Dataset content:
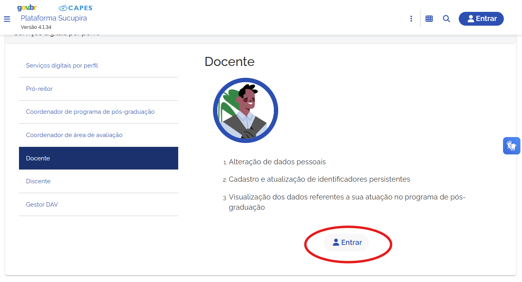522x282 pixels.
Task: Switch to the Discente profile tab
Action: 38,181
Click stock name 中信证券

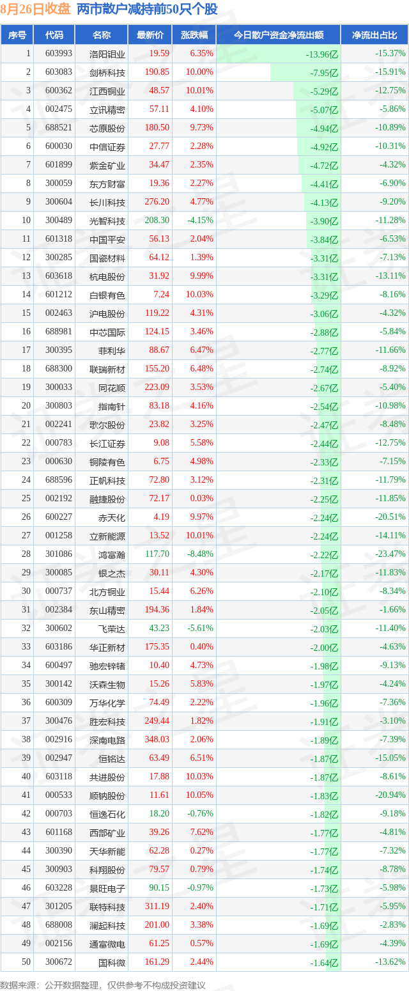[107, 147]
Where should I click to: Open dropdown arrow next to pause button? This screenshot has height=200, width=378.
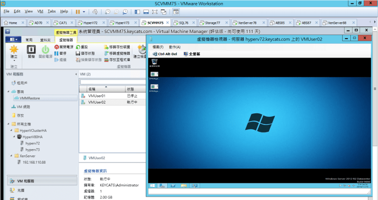(x=85, y=11)
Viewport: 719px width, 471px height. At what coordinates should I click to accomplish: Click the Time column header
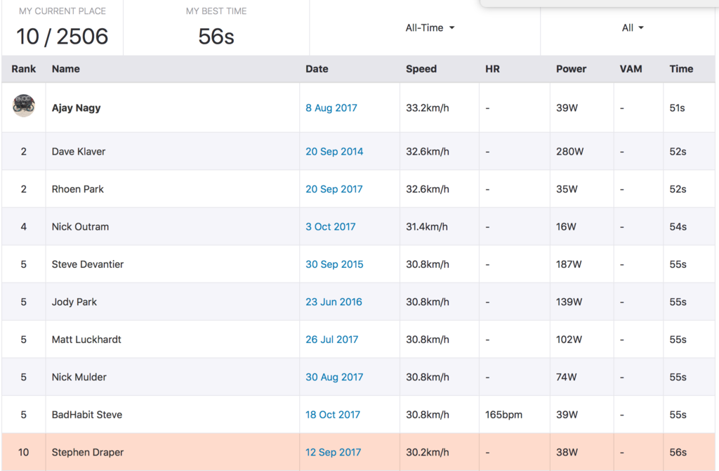[x=681, y=69]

Problem description: Which lines in the records above contain the string "height"? Report each of them in full.

Task answer:
Where should I click to: Open dropdown arrow next to pause button? This screenshot has height=200, width=378.
Viewport: 719px width, 471px height. At what coordinates should I click to accomplish: Click the Time column header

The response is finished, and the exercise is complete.